Erste urkundliche Erwähnung

Höhn

Erste urkundliche Erwähnung

Schon 959 wird Höhn erstmals genannt.

Anlass war die Einweihung der Kirche in Montabaur durch Erzbischof Heinrich von Trier und die aus diesem Anlass vorgenommene genaue Beschreibung des dazugehörigen Zehntbezirkes.

Des weiteren bestätigte der Trierer Erzbischof dem St. Florin-Stift in Koblenz die Herkunft seines Besitzes, der zum Großteil auf eine Schenkung von Herzog Hermann von Schwaben zurückgeht und wozu auch grundherrlicher Besitz in Höhn gehörte.

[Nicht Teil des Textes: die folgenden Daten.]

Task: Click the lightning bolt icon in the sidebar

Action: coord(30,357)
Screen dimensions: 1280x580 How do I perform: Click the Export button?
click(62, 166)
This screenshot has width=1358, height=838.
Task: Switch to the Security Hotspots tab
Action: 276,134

Um 1000 schenkte Erzbischof von Trier auch den Zehnten zu Höhn dem St. Florin-Stift. Diese Schenkung sieht Dr. Hellmuth Gensicke im engen Zusammenhang zu der damaligen Einrichtung der Pfarrei Höhn, die wohl aus dem Pfarrbezirk Gemünden herausgelöst und vom Stift in Kolbenz abhängig war.

Die Kirche und 21 Bauernhöfe zu Höhn gehörten 1206 und 1231 zu den bedeutendsten Stiftungsgütern des Benediktiner-Nonnen-Klosters Oberwerbe in der Grafschaft Waldeck, welches um 1125 gegründet wurde.

Während in den ersten Nennungen der Name "Hana" Verwendung findet, ist 1114 von "Haanan" und zwischen 1209 und 1525 von "Hene" die Rede.

1828 Das mit Höhn vereinte Urdorf taucht erstmals 1386 als "Ordorff" auf.

1457 schreibt man dann "Oirdorff" 1578 dann "Urdorff" und 1721 schließlich "Urdorf".